-- start of DATA FOR THIS EXERCISE --
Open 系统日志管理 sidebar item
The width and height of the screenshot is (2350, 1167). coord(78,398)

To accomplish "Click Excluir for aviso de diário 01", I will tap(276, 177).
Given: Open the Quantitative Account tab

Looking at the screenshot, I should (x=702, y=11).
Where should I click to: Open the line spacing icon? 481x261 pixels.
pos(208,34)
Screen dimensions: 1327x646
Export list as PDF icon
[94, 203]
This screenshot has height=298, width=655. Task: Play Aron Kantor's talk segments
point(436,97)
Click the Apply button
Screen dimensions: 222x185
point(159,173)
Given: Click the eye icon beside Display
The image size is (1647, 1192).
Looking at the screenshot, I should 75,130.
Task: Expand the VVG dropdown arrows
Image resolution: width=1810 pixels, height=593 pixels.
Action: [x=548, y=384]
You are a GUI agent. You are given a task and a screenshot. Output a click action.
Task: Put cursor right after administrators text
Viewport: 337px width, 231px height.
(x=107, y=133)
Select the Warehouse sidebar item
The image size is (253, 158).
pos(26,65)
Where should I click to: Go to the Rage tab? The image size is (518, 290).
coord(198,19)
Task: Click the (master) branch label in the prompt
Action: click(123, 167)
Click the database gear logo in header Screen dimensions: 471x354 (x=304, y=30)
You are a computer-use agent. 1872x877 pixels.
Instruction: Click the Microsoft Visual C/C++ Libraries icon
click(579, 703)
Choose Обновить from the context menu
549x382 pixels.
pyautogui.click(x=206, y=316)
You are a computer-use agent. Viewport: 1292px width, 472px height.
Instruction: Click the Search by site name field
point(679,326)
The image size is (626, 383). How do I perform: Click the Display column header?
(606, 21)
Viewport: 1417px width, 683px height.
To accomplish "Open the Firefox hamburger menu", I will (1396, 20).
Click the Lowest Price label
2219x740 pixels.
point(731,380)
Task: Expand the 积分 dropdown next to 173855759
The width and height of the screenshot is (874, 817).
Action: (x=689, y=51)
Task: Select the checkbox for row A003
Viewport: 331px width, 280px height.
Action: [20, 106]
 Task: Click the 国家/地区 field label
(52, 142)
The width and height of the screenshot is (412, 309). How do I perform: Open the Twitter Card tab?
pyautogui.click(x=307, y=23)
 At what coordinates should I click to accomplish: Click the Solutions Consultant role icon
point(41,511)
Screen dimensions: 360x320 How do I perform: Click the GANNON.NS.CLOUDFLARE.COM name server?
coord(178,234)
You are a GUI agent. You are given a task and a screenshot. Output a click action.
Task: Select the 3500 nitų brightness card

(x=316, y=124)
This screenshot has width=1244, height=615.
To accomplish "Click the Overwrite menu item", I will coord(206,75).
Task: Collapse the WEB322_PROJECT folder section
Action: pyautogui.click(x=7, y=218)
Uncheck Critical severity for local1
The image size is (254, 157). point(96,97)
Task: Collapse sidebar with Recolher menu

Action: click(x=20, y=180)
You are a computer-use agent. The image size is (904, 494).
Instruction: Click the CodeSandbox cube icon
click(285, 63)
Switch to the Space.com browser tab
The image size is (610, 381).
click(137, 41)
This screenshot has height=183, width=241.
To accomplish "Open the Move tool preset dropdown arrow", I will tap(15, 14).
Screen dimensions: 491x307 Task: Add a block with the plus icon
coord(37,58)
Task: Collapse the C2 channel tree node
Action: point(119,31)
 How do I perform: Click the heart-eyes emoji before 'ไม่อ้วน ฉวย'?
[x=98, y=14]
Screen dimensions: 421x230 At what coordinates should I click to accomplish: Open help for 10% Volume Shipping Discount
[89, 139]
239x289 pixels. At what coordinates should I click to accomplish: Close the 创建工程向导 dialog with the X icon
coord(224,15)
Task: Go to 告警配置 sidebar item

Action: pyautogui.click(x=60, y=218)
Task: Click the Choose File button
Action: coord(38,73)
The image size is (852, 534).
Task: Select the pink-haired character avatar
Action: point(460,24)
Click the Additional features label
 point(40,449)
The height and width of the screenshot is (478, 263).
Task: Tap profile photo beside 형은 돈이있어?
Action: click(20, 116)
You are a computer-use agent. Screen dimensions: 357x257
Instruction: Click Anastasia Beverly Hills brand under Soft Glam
-- end of DATA FOR THIS EXERCISE --
Rewrite the records above, replacing every "sidebar item" with "menu entry" and leaving everything else as it is.

Open 系统日志管理 menu entry
The width and height of the screenshot is (2350, 1167). coord(78,398)

To accomplish "Click Excluir for aviso de diário 01", I will tap(276, 177).
Given: Open the Quantitative Account tab

Looking at the screenshot, I should (x=702, y=11).
Where should I click to: Open the line spacing icon? 481x261 pixels.
pos(208,34)
Screen dimensions: 1327x646
Export list as PDF icon
[94, 203]
This screenshot has height=298, width=655. Task: Play Aron Kantor's talk segments
point(436,97)
Click the Apply button
Screen dimensions: 222x185
point(159,173)
Given: Click the eye icon beside Display
The image size is (1647, 1192).
Looking at the screenshot, I should 75,130.
Task: Expand the VVG dropdown arrows
Image resolution: width=1810 pixels, height=593 pixels.
Action: [x=548, y=384]
You are a GUI agent. You are given a task and a screenshot. Output a click action.
Task: Put cursor right after administrators text
Viewport: 337px width, 231px height.
(x=107, y=133)
Select the Warehouse menu entry
The image size is (253, 158).
pos(26,65)
Where should I click to: Go to the Rage tab? The image size is (518, 290).
coord(198,19)
Task: Click the (master) branch label in the prompt
Action: click(123, 167)
Click the database gear logo in header Screen dimensions: 471x354 (x=304, y=30)
You are a computer-use agent. 1872x877 pixels.
Instruction: Click the Microsoft Visual C/C++ Libraries icon
click(579, 703)
Choose Обновить from the context menu
549x382 pixels.
pyautogui.click(x=206, y=316)
You are a computer-use agent. Viewport: 1292px width, 472px height.
Instruction: Click the Search by site name field
point(679,326)
The image size is (626, 383). How do I perform: Click the Display column header?
(606, 21)
Viewport: 1417px width, 683px height.
To accomplish "Open the Firefox hamburger menu", I will (1396, 20).
Click the Lowest Price label
2219x740 pixels.
point(731,380)
Task: Expand the 积分 dropdown next to 173855759
The width and height of the screenshot is (874, 817).
Action: (x=689, y=51)
Task: Select the checkbox for row A003
Viewport: 331px width, 280px height.
Action: [20, 106]
 Task: Click the 国家/地区 field label
(52, 142)
The width and height of the screenshot is (412, 309). How do I perform: Open the Twitter Card tab?
pyautogui.click(x=307, y=23)
 At what coordinates should I click to accomplish: Click the Solutions Consultant role icon
point(41,511)
Screen dimensions: 360x320 How do I perform: Click the GANNON.NS.CLOUDFLARE.COM name server?
coord(178,234)
You are a GUI agent. You are given a task and a screenshot. Output a click action.
Task: Select the 3500 nitų brightness card

(x=316, y=124)
This screenshot has width=1244, height=615.
To accomplish "Click the Overwrite menu item", I will coord(206,75).
Task: Collapse the WEB322_PROJECT folder section
Action: pyautogui.click(x=7, y=218)
Uncheck Critical severity for local1
The image size is (254, 157). point(96,97)
Task: Collapse sidebar with Recolher menu

Action: click(x=20, y=180)
You are a computer-use agent. The image size is (904, 494).
Instruction: Click the CodeSandbox cube icon
click(285, 63)
Switch to the Space.com browser tab
The image size is (610, 381).
click(137, 41)
This screenshot has height=183, width=241.
To accomplish "Open the Move tool preset dropdown arrow", I will tap(15, 14).
Screen dimensions: 491x307 Task: Add a block with the plus icon
coord(37,58)
Task: Collapse the C2 channel tree node
Action: point(119,31)
 How do I perform: Click the heart-eyes emoji before 'ไม่อ้วน ฉวย'?
[x=98, y=14]
Screen dimensions: 421x230 At what coordinates should I click to accomplish: Open help for 10% Volume Shipping Discount
[89, 139]
239x289 pixels. At what coordinates should I click to accomplish: Close the 创建工程向导 dialog with the X icon
coord(224,15)
Task: Go to 告警配置 menu entry

Action: pyautogui.click(x=60, y=218)
Task: Click the Choose File button
Action: coord(38,73)
The image size is (852, 534).
Task: Select the pink-haired character avatar
Action: point(460,24)
Click the Additional features label
 point(40,449)
The height and width of the screenshot is (478, 263).
Task: Tap profile photo beside 형은 돈이있어?
Action: click(20, 116)
You are a computer-use agent. Screen dimensions: 357x257
Instruction: Click Anastasia Beverly Hills brand under Soft Glam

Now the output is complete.